__Required work__
Reproduce the lines between the one holding "The width and height of the screenshot is (1568, 664)." and the one holding "(1062, 608)", both inclusive, with the requests kept and every coordinate value in the answers multiplied by 1.05 and rounded to the nearest whole number, with halves rounded up. Give only these lines.

[Stored entries from a collection]

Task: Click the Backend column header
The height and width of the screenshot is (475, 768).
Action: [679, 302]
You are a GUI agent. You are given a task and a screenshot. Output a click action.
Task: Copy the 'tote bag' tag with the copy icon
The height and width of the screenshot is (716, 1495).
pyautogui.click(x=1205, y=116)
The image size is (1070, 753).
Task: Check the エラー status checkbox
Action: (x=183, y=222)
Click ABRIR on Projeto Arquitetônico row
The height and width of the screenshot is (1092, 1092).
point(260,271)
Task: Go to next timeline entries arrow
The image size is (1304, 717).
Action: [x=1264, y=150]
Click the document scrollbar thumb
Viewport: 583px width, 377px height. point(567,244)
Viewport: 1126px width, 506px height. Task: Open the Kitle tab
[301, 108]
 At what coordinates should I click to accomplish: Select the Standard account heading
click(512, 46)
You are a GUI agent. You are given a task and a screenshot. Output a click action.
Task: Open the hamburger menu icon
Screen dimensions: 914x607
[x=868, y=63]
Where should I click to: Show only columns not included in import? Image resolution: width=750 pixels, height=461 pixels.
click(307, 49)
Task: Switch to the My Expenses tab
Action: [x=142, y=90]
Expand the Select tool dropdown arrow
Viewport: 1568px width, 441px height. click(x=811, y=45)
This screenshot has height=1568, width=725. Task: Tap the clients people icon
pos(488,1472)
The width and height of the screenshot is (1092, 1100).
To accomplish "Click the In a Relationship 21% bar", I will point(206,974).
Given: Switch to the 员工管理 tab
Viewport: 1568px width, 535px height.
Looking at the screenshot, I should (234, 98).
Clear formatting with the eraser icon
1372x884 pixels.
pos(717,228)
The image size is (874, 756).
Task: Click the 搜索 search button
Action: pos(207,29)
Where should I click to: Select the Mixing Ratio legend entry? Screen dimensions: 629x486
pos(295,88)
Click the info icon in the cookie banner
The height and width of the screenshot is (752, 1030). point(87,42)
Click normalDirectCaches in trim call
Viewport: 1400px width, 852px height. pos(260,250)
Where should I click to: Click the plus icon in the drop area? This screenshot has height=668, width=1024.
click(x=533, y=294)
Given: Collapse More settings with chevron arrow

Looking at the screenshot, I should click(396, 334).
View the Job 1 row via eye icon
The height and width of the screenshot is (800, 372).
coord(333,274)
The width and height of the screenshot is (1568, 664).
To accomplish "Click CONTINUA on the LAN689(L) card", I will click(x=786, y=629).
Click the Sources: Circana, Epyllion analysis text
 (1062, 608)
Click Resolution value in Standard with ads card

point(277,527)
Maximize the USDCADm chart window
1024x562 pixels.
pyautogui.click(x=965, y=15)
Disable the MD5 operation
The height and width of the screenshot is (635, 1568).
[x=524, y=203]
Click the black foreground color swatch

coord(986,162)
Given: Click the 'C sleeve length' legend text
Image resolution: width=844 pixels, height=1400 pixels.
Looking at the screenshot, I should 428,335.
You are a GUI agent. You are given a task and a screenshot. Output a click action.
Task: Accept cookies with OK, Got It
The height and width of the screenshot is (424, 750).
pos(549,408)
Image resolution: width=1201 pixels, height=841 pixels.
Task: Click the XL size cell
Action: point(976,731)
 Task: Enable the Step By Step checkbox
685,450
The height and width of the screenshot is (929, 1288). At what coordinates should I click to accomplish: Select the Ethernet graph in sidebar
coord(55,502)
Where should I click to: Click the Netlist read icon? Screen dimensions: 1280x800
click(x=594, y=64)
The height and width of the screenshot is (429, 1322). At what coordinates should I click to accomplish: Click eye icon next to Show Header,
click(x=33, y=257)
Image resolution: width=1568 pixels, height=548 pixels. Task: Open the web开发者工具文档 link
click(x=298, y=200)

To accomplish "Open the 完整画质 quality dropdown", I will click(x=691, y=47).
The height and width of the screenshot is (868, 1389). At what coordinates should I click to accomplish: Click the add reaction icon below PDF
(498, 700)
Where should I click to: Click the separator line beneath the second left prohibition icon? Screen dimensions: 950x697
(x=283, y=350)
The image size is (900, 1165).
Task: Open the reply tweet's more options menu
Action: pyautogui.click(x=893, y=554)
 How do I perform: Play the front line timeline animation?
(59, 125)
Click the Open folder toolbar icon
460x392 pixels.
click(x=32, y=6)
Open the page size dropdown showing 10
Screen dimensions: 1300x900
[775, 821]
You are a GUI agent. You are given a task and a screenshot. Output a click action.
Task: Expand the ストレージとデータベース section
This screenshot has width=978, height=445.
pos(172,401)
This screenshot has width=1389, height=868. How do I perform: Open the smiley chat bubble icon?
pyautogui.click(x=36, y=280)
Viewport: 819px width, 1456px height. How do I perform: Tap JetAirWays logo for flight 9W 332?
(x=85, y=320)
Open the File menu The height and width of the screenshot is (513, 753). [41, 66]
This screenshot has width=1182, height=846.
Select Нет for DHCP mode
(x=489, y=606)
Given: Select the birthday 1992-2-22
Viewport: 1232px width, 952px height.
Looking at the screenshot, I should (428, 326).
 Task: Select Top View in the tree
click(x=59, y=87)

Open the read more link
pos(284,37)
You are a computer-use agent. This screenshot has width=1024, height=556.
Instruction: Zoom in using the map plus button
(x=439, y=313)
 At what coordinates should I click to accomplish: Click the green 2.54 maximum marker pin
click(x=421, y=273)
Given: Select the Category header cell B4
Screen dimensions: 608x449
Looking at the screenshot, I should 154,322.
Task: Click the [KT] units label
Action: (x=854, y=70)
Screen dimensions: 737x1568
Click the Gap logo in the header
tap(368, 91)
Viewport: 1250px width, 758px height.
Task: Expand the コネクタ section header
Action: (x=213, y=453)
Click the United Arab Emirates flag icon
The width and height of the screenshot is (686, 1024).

__Response to the exercise__
The width and height of the screenshot is (1568, 664).
To accomplish "Click CONTINUA on the LAN689(L) card", I will click(x=825, y=660).
Click the Sources: Circana, Epyllion analysis text
 (1115, 638)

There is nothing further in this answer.